Extracto del documento:
Se cumplió un año de la Masacre en Pergamino, donde siete
detenidos en la Comisaría Primera murieron en medio de un incendio mientras los
policías no hacían nada. El viernes y el sábado pasados en toda la ciudad
retumbó el reclamo de justicia.
Cientos de personas. La avenida de Mayo de Pergamino está
inundada con las caras y siluetas de los siete pibes. Las banderas flamean. Una
muchedumbre camina y reclama. Las madres y las novias de los chicos van
adelante, encabezando la marcha. Junto a ellas, con esa sana mezcla de ternura
y fortaleza, camina Nora Cortiñas, de Madres de Plaza de Mayo –Línea
Fundadora-. Claro, todos le decimos Norita.
Caminamos, frenamos, hay llantos, se escucha –una y otra
vez- “¡Cómo a los nazis les va a pasar, a dónde vayan los iremos a buscar!”.
Ese reclamo no tiene matices. Apunta directamente a los responsables del
asesinato, el 2 de marzo de 2017, de Alan Córdoba, Fernando Latorre, Franco
Pizarro, Juan (Noni) Cabrera, Jhon Claros, Sergio Filiberto y Federico Perrota.
Los responsables: el comisario Sebastián Alberto Donza –en la actualidad
prófugo y “buscado”- y los oficiales Alexis Eva, Carolina Guevara y Ezequiel
Giuglietti, el sargento César Carrizo y el teniente primero Juan Rodas. De los
cinco policías, cuatro disfrutan de prisión domiciliaria. A eso, en este país,
le dicen “cumplir con lo que estipula la ley”.

Extracto de datos:
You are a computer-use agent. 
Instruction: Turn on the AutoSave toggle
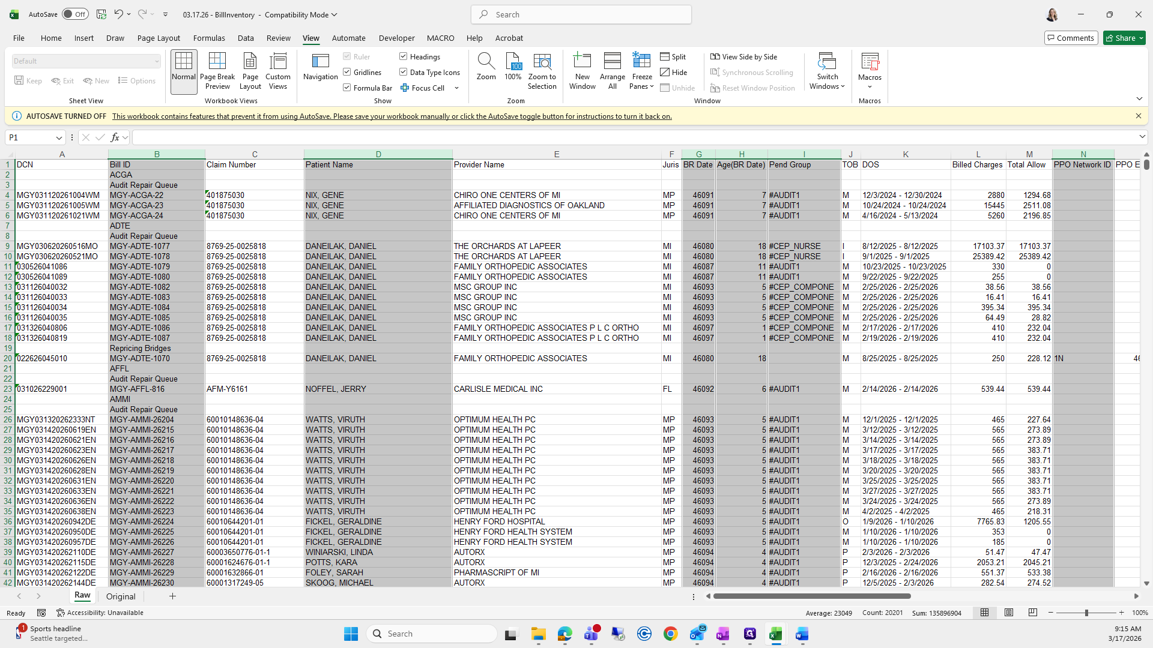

Tareas a realizar:
1 > Transcribe sin cambios el pasaje del texto sobre la Masacre en Pergamino que comienza en "Cientos de personas." y termina en "y Federico Perrota.".
2 > Retoma el texto sobre la Masacre en Pergamino después de su última oración y continúalo.

Resultados en orden:
1 >
Cientos de personas. La avenida de Mayo de Pergamino está
inundada con las caras y siluetas de los siete pibes. Las banderas flamean. Una
muchedumbre camina y reclama. Las madres y las novias de los chicos van
adelante, encabezando la marcha. Junto a ellas, con esa sana mezcla de ternura
y fortaleza, camina Nora Cortiñas, de Madres de Plaza de Mayo –Línea
Fundadora-. Claro, todos le decimos Norita.
Caminamos, frenamos, hay llantos, se escucha –una y otra
vez- “¡Cómo a los nazis les va a pasar, a dónde vayan los iremos a buscar!”.
Ese reclamo no tiene matices. Apunta directamente a los responsables del
asesinato, el 2 de marzo de 2017, de Alan Córdoba, Fernando Latorre, Franco
Pizarro, Juan (Noni) Cabrera, Jhon Claros, Sergio Filiberto y Federico Perrota.

2 >
Por la avenida de Mayo la movilización se expande, ocupa
todo lo ancho de la calle. ¿Qué piensa la gente que mira desde las veredas?
¿Saben lo que sucedió? ¿Sienten, en algún rincón de sus cuerpos, el dolor
lacerante de madres y familiares? ¿O dicen, sin demasiados reparos, que eran
negros, que se jodan, que se lo buscaron? No sería raro en una ciudad en donde
más de la mitad de la población optó por la derecha en las dos últimas
elecciones.
Cuando la marcha ingresa a la peatonal las miradas se
multiplican. ¿Qué significan? Que algo se mueve en la ciudad, que ese trayecto
hasta la Comisaría Primera -donde la policía dejó que un pequeño incendio se
transforme en una masacre- resuena; a veces menos, otras veces más, pero
repercute en una ciudad que siempre se enorgulleció de las buenas costumbres
enseñadas por los dueños de la tierra.
La comisaría está apenas a una cuadra, en la esquina del
Banco Nación, en pleno centro de la ciudad, a pocos más de cien metros de la
iglesia Merced, a la vuelta de la Municipalidad. Según las pericias de la causa
judicial, los gritos de los chicos se escuchaban desde una cuadra. Pero los
policías no hicieron nada o, mejor dicho, se reían del humo que consumió esas
vidas.
Son siete velas con los nombres de los pibes. Las van
dejando sobre la vereda, prolijas, cargadas de emoción y rabia. Al fondo está
el portón de la comisaría, ahora vacía. Sobre el portón, descascarado y
semiabierto, un cartel dice: “Fue una masacre”. La “F” es un número siete. Por
las rejas del portón se puede ver una oscuridad profunda. Cuando se afina la
vista también se distingue otro portón, negro y tétrico; un paredón de acero
que los policías nunca abrieron.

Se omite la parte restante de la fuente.